John, Alison’s aged husband, although not characterized as a parody of courtly conventions like Absolon, possesses many chivalric traits, and his failure to avoid being cuckolded points to the failures of the refined world of “The Knight’s Tale” as well. His overly, unfaltering devotion towards Alison seems to be the driving force of his unfortunate fall, literally and metaphorically. Immediately after Nicholas tells John about the flood, he replies by lamenting “Allas, my wyf!/And shal she drenche? Allas, myn Alisoun”(3522 3523). He asks Nicholas for a “remedie” (3525) only after he weeps for Alison. The Miller points out during this event that “Lo, which a greet thing is affeccioun!/ Men may dyen of ymaginacioun” (3611 3612) suggesting that John’s strong emotions hinder him from distinguishing fantasy and reality. By suggesting that John is blinded by his feelings like the two suitors of “The Knight’s Tale,” the Miller again points out the fallibility of courtly conventions.

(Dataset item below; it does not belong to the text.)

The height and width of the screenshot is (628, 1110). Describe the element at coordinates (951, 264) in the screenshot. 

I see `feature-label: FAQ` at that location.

Those who represent any aristocratic principles fail to accomplish their desires, while those who do not are rewarded with the fulfillment of their lust. Nicholas, who is ironically described as “hende” or chivalrous, but is rather bawdy and devious, wins Alison’s hand even though he is economically lower than John. Alison, the character most removed from the romantic world of “The Knight’s Tale,” is granted sexual satisfaction and is the least harshly punished character. She is by no means similar to the idealized Emily of “The Knight’s Tale” because she has a “likerous ye” (3244), readily betrays her husband, and is described by sensuous, earthly imageries for “she was ful moore blisful on to see/ Than is the newe pere-jonette tree”(3247 -3248).
Although vulgar, “The Miller’s Tale” is valid in repaying “The Knight’s Tale.” It is a fabliau, a comic tale that, contrary to aristocratic tales, presents a lively portrayal of everyday life in lower-class society. Since the fabliau depicts the disorderly, it is only natural that this genre should represent the Miller’s disruptive voice – for he literally disrupts the order of tale-telling by insisting to “quite” the Knight’s tale. Additionally, the fabliau is not only a structured, learned genre, but the tale which the Miller presents expands the form even further. The Miller’s tale renders vividly descriptive passages such as the depiction of Alison. The tale exhibits two complex plot lines: that of Nicholas’s scheme and Absolon’s courting. These join coherently in the very end as Nicholas’s cry for water after being branded in the “toute” (3812) alarms John to cut the rope, hurling the old fool down from the roof.
The parallelism between the Miller and the narrator also legitimizes the Miller’s voice as an equal alternative to the Knight’s Tale. Like the narrator who imparts a descriptive portrait of each pilgrim in “The General Prologue,” the Miller starts his story by descriptively characterizing those presented in his tale. In the prologue to his tale, the Miller apologizes in advance for his vulgarity, blaming the offensive aspects of his tale on his drunkenness. The narrator, likewise, apologizes ahead of time for any future offenses he is about to impart in the tale, telling his audience that he “moot reherce” all the tales “be they bettre of werse” as they were told (3173 3174). Since the narrator emphasizes recounting the tales in true form to its original teller, he portrays himself as unbiased and therefore acquires the audience’s approval and trust. In equating the Miller with the narrator, Chaucer is attempting to obtain the audience’s approval of the Miller and, hence, suggesting the authority of “The Miller’s Tale.”
While “The Knight’s Tale” is an eloquent account of chivalry and courtly love, “The Miller’s Tale” provides a more positive and enjoyable alternative. By perverting idealized notions of love and pointing out the sensuous aspect of courtship, the Miller exposes the shortcomings of aristocratic traditions. Although the tale follows the fabliau tradition, it is articulated elegantly, placing it on par with the Knight’s tale, ultimately validating its commentary on love and courtship.
Benson, Larry D., eds. The Riverside Chaucer: Third Edition. New York: Houghton Mifflin, 1987.